* Work task 1:
In the article on the 2019 UC Davis Aggies softball team, what was the team's overall record?

The 2019 UC Davis Aggies softball team represented the University of California, Davis in the 2019 NCAA Division I softball season. The Aggies were coached by Erin Thorpe in her fifth season, playing their home games at La Rue Field. They finished 39–14 overall, setting a program record for wins since transitioning to the Division I level in 2008, and finished third in the Big West Conference with a 13–8 record.

Sophomore pitcher Brooke Yanez was named the Big West Pitcher of the Year and a second-team All-American by Softball America after she posted a 25–7 record, a 1.03 ERA, and 273 strikeouts. She threw the first perfect game in program Division I history against Sacramento State on March 12, a no-hitter against Cal Poly on April 14, and a program record-tying 18 strikeouts against Hawaii on May 9. 

The Aggies set numerous single-season Division I program records during the season. As a team, they established new records in batting average (.278), slugging percentage (.409), on-base percentage (.353), RBI (217), total bases (562), runs (249), home runs (34), fielding percentage (.9698), ERA (1.859), winning percentage (.736) and shutouts (16). Individually, Yanez set new marks in wins, ERA and strikeouts. Senior infielder Meghan Bradbury set records in slugging percentage (.556), RBI (41), home runs (9) and total bases (84) while sophomore outfielder Alyse Rojas set a new record with 44 runs.

* Work task 2:
In the rows below, set out the lines from the one containing "Identify the location of estimate-label: 0.79" through the one containing "center [50, 270].", inclusive, as a Markdown table with columns No. and Line. Skip blank lines.

* The input:
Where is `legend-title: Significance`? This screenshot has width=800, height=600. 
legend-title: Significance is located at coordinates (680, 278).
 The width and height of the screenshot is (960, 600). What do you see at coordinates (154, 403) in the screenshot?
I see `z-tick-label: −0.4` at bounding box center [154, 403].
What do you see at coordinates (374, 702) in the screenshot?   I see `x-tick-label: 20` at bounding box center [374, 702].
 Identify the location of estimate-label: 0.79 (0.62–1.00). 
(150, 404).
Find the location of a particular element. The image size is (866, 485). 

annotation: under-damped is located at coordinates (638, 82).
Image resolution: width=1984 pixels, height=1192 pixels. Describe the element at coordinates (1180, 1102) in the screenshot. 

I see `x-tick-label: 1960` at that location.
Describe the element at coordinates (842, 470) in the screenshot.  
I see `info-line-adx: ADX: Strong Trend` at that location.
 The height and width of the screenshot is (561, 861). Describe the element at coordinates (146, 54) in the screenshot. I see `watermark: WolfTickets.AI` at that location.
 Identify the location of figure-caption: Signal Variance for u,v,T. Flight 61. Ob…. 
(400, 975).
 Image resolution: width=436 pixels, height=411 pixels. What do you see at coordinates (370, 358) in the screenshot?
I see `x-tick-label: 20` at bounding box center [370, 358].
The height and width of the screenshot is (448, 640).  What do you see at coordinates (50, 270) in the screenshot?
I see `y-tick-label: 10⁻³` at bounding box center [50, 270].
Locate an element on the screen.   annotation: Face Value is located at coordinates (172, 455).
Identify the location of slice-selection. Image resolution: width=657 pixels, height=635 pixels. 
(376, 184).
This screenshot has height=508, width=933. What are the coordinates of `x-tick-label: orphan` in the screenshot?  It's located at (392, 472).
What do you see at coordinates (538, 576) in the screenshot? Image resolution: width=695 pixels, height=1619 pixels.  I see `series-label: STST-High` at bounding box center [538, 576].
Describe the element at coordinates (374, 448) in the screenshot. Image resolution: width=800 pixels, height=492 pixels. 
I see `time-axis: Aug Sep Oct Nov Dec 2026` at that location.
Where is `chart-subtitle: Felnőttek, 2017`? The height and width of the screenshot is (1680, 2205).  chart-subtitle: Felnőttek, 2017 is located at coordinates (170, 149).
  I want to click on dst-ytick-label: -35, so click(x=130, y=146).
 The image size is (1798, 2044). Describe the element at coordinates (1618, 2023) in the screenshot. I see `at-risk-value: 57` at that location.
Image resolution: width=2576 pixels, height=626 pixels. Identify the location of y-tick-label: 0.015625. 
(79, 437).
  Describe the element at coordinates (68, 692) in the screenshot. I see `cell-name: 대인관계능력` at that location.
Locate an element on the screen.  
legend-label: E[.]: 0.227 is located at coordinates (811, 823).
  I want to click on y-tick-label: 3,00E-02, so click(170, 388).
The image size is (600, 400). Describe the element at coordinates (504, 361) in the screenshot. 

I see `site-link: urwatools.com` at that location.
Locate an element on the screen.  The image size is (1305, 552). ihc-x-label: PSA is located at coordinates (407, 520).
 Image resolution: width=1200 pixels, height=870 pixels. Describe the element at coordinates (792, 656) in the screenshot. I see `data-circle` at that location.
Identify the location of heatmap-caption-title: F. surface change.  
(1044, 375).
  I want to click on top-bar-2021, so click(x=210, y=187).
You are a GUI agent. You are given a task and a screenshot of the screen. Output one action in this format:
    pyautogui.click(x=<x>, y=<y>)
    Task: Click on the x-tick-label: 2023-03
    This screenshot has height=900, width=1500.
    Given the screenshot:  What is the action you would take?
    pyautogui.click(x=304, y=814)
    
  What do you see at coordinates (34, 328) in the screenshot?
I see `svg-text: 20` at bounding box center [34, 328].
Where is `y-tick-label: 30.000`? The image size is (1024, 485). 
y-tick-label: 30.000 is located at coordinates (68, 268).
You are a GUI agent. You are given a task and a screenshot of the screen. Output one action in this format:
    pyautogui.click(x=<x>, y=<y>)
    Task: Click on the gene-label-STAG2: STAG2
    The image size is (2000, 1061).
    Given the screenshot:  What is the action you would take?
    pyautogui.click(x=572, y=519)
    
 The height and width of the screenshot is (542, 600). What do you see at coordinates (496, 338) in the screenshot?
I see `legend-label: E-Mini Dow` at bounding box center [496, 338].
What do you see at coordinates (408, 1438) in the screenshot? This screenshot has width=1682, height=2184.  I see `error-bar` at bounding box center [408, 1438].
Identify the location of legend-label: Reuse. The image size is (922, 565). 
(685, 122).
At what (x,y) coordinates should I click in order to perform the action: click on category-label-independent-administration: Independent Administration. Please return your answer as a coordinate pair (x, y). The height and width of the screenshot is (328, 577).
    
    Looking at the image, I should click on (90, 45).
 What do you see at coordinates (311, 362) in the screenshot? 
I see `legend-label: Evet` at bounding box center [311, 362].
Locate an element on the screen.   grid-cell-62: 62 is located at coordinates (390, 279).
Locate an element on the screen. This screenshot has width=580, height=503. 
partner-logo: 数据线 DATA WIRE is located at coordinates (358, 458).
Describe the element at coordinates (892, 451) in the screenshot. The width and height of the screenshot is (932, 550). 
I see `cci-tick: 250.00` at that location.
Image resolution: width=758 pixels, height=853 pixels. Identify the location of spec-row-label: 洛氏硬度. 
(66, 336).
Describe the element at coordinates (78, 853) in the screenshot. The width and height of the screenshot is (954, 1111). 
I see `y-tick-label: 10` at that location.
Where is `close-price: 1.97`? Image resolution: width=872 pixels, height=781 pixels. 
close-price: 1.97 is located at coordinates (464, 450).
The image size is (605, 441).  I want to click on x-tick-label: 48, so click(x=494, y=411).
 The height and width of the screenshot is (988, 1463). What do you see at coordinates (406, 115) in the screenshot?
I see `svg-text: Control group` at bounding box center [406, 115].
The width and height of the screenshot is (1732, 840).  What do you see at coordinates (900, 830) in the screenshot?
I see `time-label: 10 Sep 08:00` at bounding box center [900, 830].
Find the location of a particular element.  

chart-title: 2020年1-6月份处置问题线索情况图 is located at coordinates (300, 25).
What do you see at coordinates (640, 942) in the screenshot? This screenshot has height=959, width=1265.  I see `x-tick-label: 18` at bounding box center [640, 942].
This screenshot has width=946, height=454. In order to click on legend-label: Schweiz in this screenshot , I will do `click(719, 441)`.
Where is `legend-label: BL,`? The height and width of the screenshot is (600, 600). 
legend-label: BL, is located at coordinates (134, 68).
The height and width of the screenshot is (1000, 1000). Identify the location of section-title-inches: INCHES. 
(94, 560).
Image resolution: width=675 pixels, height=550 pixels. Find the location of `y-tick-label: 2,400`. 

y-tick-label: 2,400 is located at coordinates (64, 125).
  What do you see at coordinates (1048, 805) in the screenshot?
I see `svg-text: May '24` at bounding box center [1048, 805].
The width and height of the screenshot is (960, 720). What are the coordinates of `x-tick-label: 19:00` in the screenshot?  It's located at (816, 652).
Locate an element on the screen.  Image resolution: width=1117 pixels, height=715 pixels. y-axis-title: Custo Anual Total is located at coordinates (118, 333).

* Written solution 1:
39–14

* Written solution 2:
| No. | Line |
|---|---|
| 1 |  Identify the location of estimate-label: 0.79 (0.62–1.00).  |
| 2 | (150, 404). |
| 3 | Find the location of a particular element. The image size is (866, 485).  |
| 4 | annotation: under-damped is located at coordinates (638, 82). |
| 5 | Image resolution: width=1984 pixels, height=1192 pixels. Describe the element at coordinates (1180, 1102) in the screenshot.  |
| 6 | I see `x-tick-label: 1960` at that location. |
| 7 | Describe the element at coordinates (842, 470) in the screenshot.   |
| 8 | I see `info-line-adx: ADX: Strong Trend` at that location. |
| 9 |  The height and width of the screenshot is (561, 861). Describe the element at coordinates (146, 54) in the screenshot. I see `watermark: WolfTickets.AI` at that location. |
| 10 |  Identify the location of figure-caption: Signal Variance for u,v,T. Flight 61. Ob….  |
| 11 | (400, 975). |
| 12 |  Image resolution: width=436 pixels, height=411 pixels. What do you see at coordinates (370, 358) in the screenshot? |
| 13 | I see `x-tick-label: 20` at bounding box center [370, 358]. |
| 14 | The height and width of the screenshot is (448, 640).  What do you see at coordinates (50, 270) in the screenshot? |
| 15 | I see `y-tick-label: 10⁻³` at bounding box center [50, 270]. |